La démographie absente des OMD
 
 
La conférence internationale sur les OMD (Objectifs du Millénaire pour le Développement) qui s’achève aujourd’hui à New York, laisse, une fois de plus, de côté la question de la démographie. D’aucuns toutefois s’en émeuvent et tentent d’alerter l’opinion sur cet oubli que l’humanité pourrait payer très cher et tout d'abord par l'échec desdits objectifs.
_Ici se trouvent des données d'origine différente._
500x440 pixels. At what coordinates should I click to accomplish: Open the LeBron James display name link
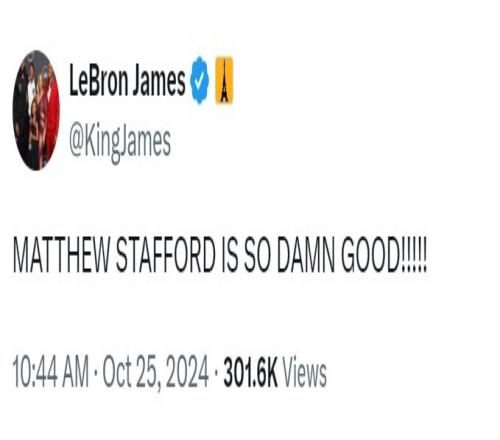tap(127, 80)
Ainsi France-Soir a publié le 19 septembre sur son site internet un excellent article que voici, très justement intitulé :
 

La démographie : un enjeu de taille

 

Nombreux sont ceux qui considèrent que la croissance démographique est un tabou, un sujet intimement lié aux problèmes de pauvreté et d'environnement mais soigneusement ignoré lorsque les dirigeants de la planète se rencontrent. "Quand les objectifs du millénaire pour le développement ont été adoptés (en 2000), il n'y avait pas un objectif concernant la population ou l'accès à la planification familiale ", constate Alex Ezeh, directeur exécutif du Centre de recherche sur les populations et la santé en Afrique (APHRC) de Nairobi. " Cela a été une grosse erreur. Le monde ne se réveille que maintenant ", regrette-t-il.
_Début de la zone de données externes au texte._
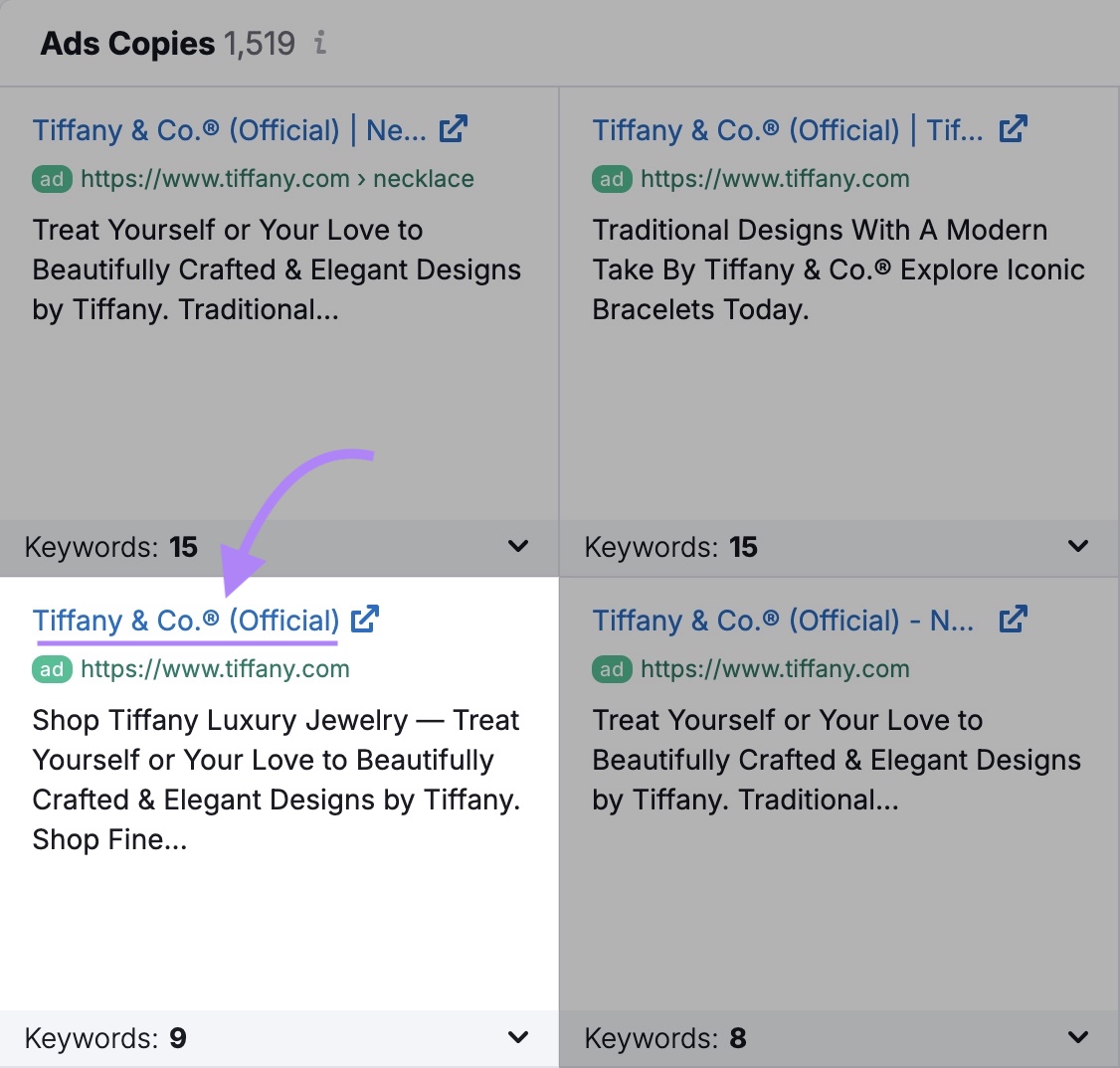Image resolution: width=1120 pixels, height=1068 pixels.
Task: Click ad badge on the highlighted ad copy
Action: [51, 669]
Les acteurs des questions de population soulignent qu'une forte pression démographique va souvent de pair avec les problèmes abordés la semaine prochaine à New York. Dans les pays pauvres, une croissance démographique galopante met à rude épreuve les infrastructures, la santé et l'éducation, tout en augmentant le risque environnemental et la vulnérabilité aux effets du changement climatique.

 

Et ce alors que la population mondiale, de 6,8 milliards d'individus aujourd'hui, pourrait dépasser les 9 milliards en 2050, avec une très large majorité vivant dans les pays aujourd'hui en voie de développement. Même des investissements minimes dans l'accès à la contraception, l'amélioration de l'éducation sexuelle ou la promotion de la liberté de choix des femmes en matière de procréation pourraient être bénéfiques.

 

" Chaque dollar dépensé dans la planification familiale peut permettre d'économiser jusqu'à 31 dollars en soins, eau, éducation, habitat et autres dépenses ", estiment huit experts dans le dernier numéro de journal Science. Et pourtant, remarquent les plus critiques, l'engagement politique a toujours été timide, inexistant voire délibérément étouffé au plus haut niveau.

 

Ce n'est qu'après des protestations qu'un objectif traitant des questions de population avait été ajouté, en 2007, aux OMD : rendre l’accès à la médecine procréative universel d'ici à 2015. " Comme nous avons démarré sept ans en retard, le résultat est extrêmement décevant : 215 millions de femmes ont un besoin de planification familiale non satisfait ", affirme Gill Greer, la directrice générale de la Fédération internationale pour la planification familiale (IPPF) dont le siège est à Londres : Les dépenses globales dans la planification familiale ont diminué de moitié à la suite de son absence dans les objectifs du millénaire, et, aujourd'hui encore, " il existe une réticence " à aborder le sujet.

 

Un silence assourdissant que certains attribuent en partie à l'influence de l'Église catholique et des évangélistes présents dans l'ancienne administration américaine Bush, note Mme Greer. Mais certains précédents, comme les stérilisations forcées en Inde dans les années 70, ou les controverses nées de la politique chinoise de l'enfant unique sont aussi de possibles freins. " Nous pouvons commencer à agir maintenant, de façon concrète ", veut croire Andrew Dorward, professeur de développement économique à la School of Oriental and African Studies de l'Université de Londres. " Ça ne suffit pas de dire qu'être 9 milliards en 2050 va être un problème. Il faut commencer à y travailler maintenant. "

 

Décidément en veine avec les sujets proches de notre centre d’intérêt, deux jours plus tard (le 21 donc) France-Soir a également repris sur son site un article de l'AFP consacré aux risques de catastrophes urbaines et à l’habitat en zones dangereuses. Malheureusement cette fois, le lien avec la démographie n’est pas établi et si le journal constate bien que l’on s’installe parfois là ou il serait préférable de s’en abstenir, il n’est pas suggéré que la pression démographique puisse être la cause de l'ampleur de ces catastrophes. L’exemple Haïtien (pourtant évoqué) l'a cependant cruellement démontré.